6. GeneScan?分析軟件用兩個控制窗口一一分析控制窗和結果控制窗。第一次打開一個項目時分析控制窗出現，用于設定內設尺寸標準和改變分析參數。當樣品圖像分析完畢時，可選擇結果控制窗。該窗控制顯示那些結果及其格式。

7. 使用分析控制窗，為每個分析樣品生成尺寸標準，峰值如下設定：75、100、140、 150、 160、 200、 250、 300、 400、 450。

8. 安裝恰當的母板。

9. 點擊帶顏色的 B、G、Y 和 R 柱標題，選中所有待分析的泳道。點擊分析開始樣品分析。
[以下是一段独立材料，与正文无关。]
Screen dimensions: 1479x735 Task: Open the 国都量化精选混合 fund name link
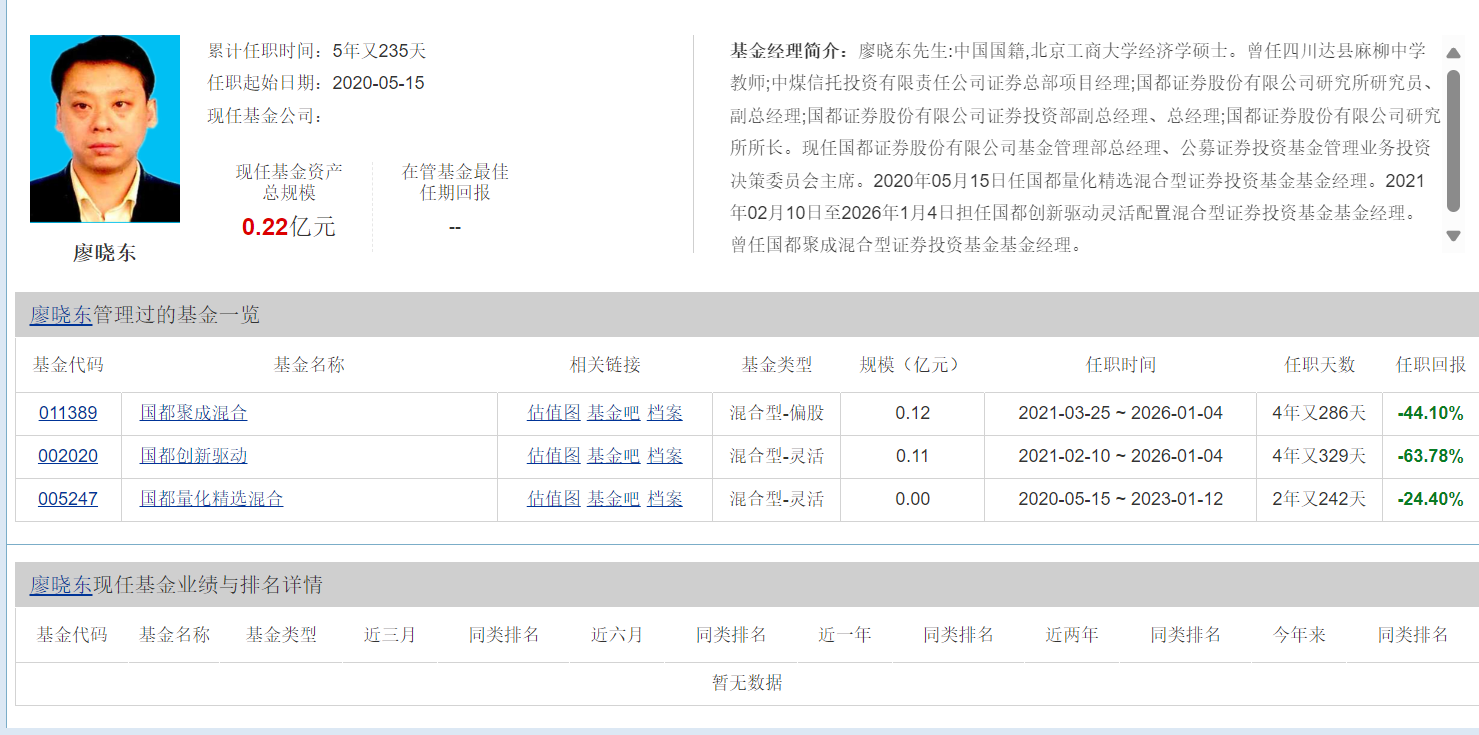(x=211, y=499)
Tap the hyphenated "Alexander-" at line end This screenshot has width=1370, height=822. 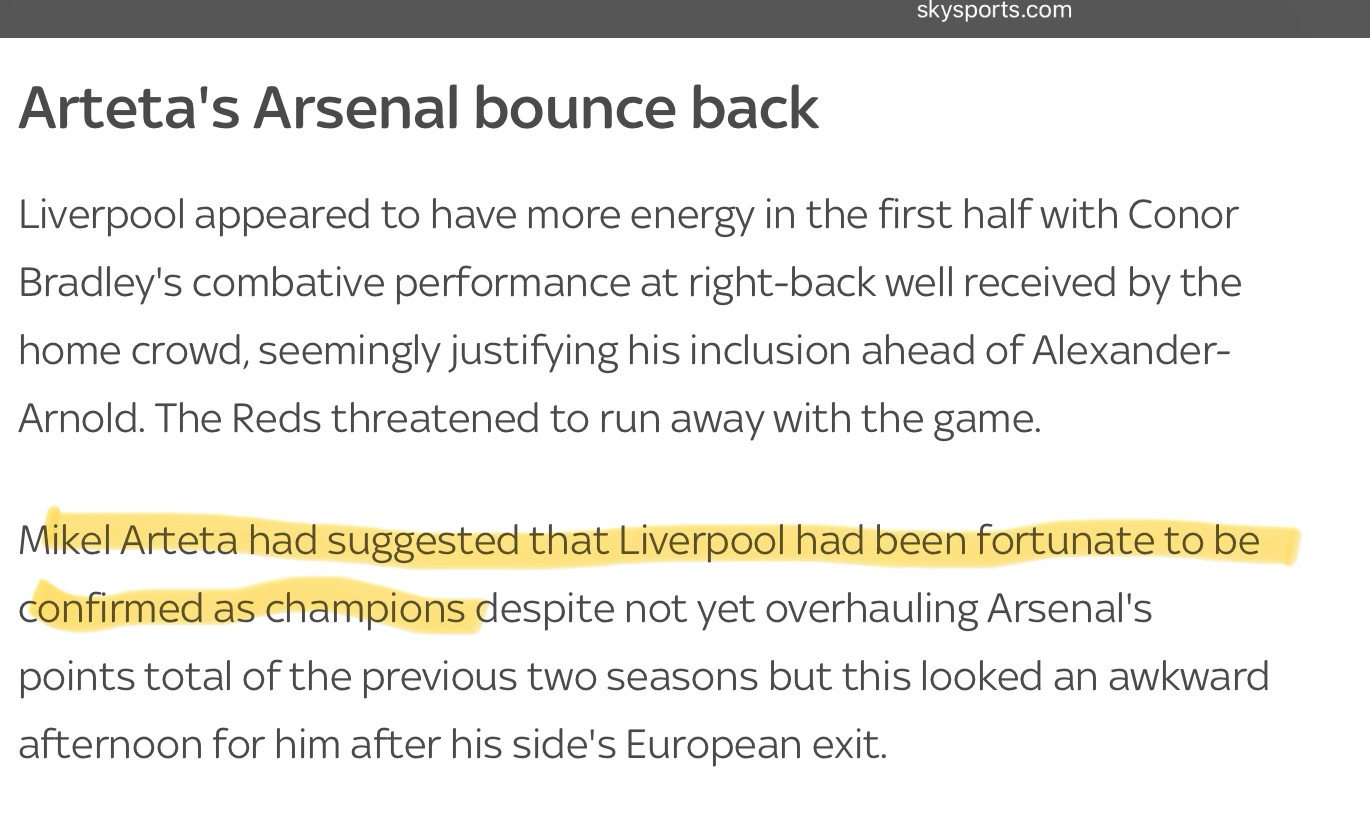[1131, 351]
已分析的所有樣品會在每個網格顯示一個小三角。

10. 已分析的樣品此時可在結果控制窗中打開，可檢査對照的解析梯度峰值和可接受程度。

11. 從此窗口可打印每個樣品的 GeneScan?電子圖（EPG）。


12. 這時 Genotyper?軟件可用來為 GeneScan?中看到的每個峰指定名稱。

13. 從一塊凝膠獲得的所有數據可作為一個 Genotyper?文件同時處理。

14. 從 GeneScan?文件中將所有的數據導入 SGM Plus?的 Genotyper?模板。

15. 通過按（Apple + 1 ) 標記各峰。

16. 確認每個樣品都能正確識別的尺寸標準是很重要的，通過選定紅染樣品鍵點擊繪圖窗口鍵對指定的名稱進行再檢查。

17. 等位梯度也應再檢査，確保所有代表性等位基因已正確識別。

18. 如果以上都能做到，每個樣品的標簽可再檢查。

19. 還應進行一項檢査：所有的峰已正確指定，任何有可能不正確的峰都應通過點擊與此標簽對應的峰來去掉。

20. 一旦分析員對所指定的名稱有信心，可為每個樣品打印 Genotyper?，加到 GeneScan?EPG 打印件中。

21. 此時可對每個細胞系樣品的分析得到的譜與已公開的譜進行比較。